Available data:

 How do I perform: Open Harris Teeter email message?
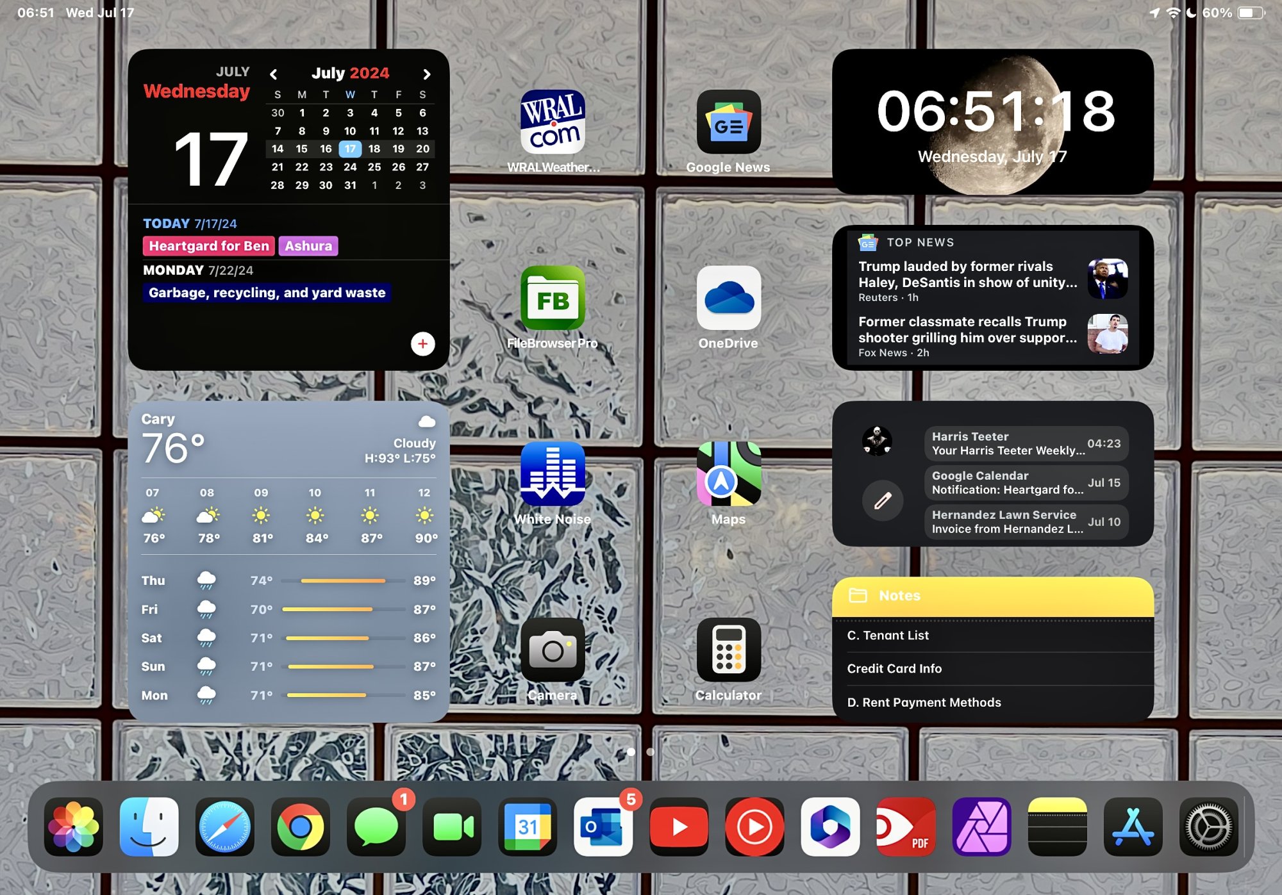pyautogui.click(x=1026, y=443)

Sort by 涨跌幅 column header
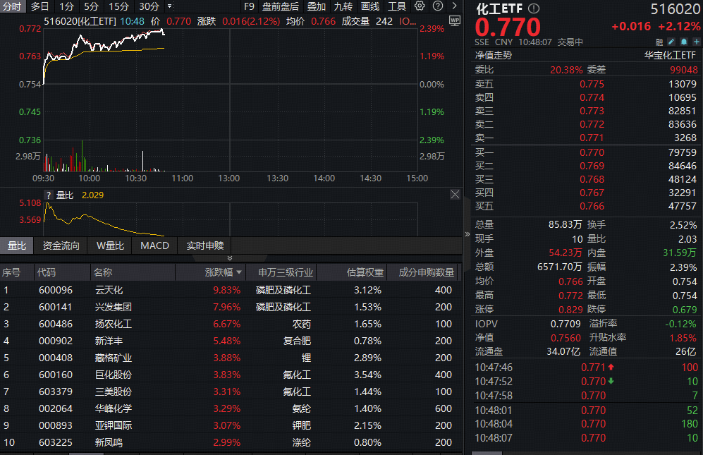click(224, 272)
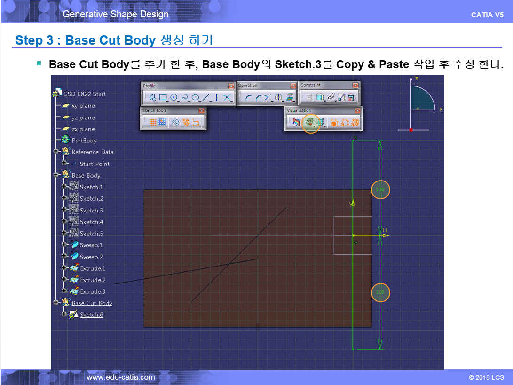Activate the Line tool

click(206, 98)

Exercise details: Copy each of the rows above verbatim, leaving out the pictures.

Worked answer:
 How do I perform: Open Harris Teeter email message?
pyautogui.click(x=1026, y=443)

Sort by 涨跌幅 column header
click(224, 272)
Activate the Line tool

click(206, 98)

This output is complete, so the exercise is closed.